Estou rendida a esta música do David Fonseca. É simplesmente genial. Tudo nela se conjuga para atingir a forma perfeita, o som, a letra, o ritmo com aquelas palmas e, claro, a voz dele.

No DVD "Dreams in Loop - Live", David Fonseca toca esta música mostrando-nos todos os arranjos que fez com ela e todos os sons intervenientes. Palmas, voz, um batuque de um instrumento qualquer engraçado que nem sei definifr, piano e acordeão. E depois mistura tudo aquilo, numa ordem que ele tão bem consegue definir na cabeça e (ainda melhor) transportar para o exterior.

É incrível como da cabeça dele saem todos estes sons, como ganha forma um pensamento cantado. Das mil e uma combinações possíveis que ele poderia arranjar com aqueles ritmos diferentes, contrói uma música que se vai desenhando e ganhando cor, forma, tom.

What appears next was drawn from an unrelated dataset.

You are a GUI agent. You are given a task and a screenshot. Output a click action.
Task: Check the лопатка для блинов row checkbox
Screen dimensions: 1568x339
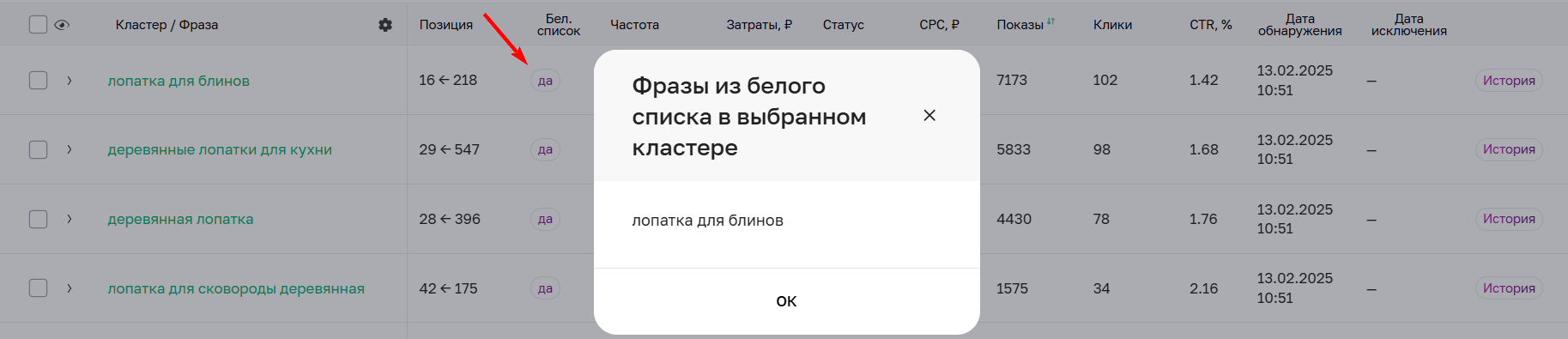click(38, 81)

Sempre achei fantástico o processo criativo das músicas, algumas delas tão geniais. Interrogo-me como pode alguém misturar os sons certos de um modo também tão certo, tão natural. Tudo isto porque o meu ouvido não é lá grande coisa, e nestes mundos de músicos só sabe mesmo apreciar o trabalho dos outros, deixando para segundo plano quaiquer tentativas de fazer música. O meu ouvido é bem comportado, sabe que não nasceu para inventar novas miscelâneas de sons, limita-se a ficar ali quietinho a ouvir tudo com muita atenção. É um bom ouvido :)

O espantalho



Será que aqui era preciso um espantalho sem cérebro?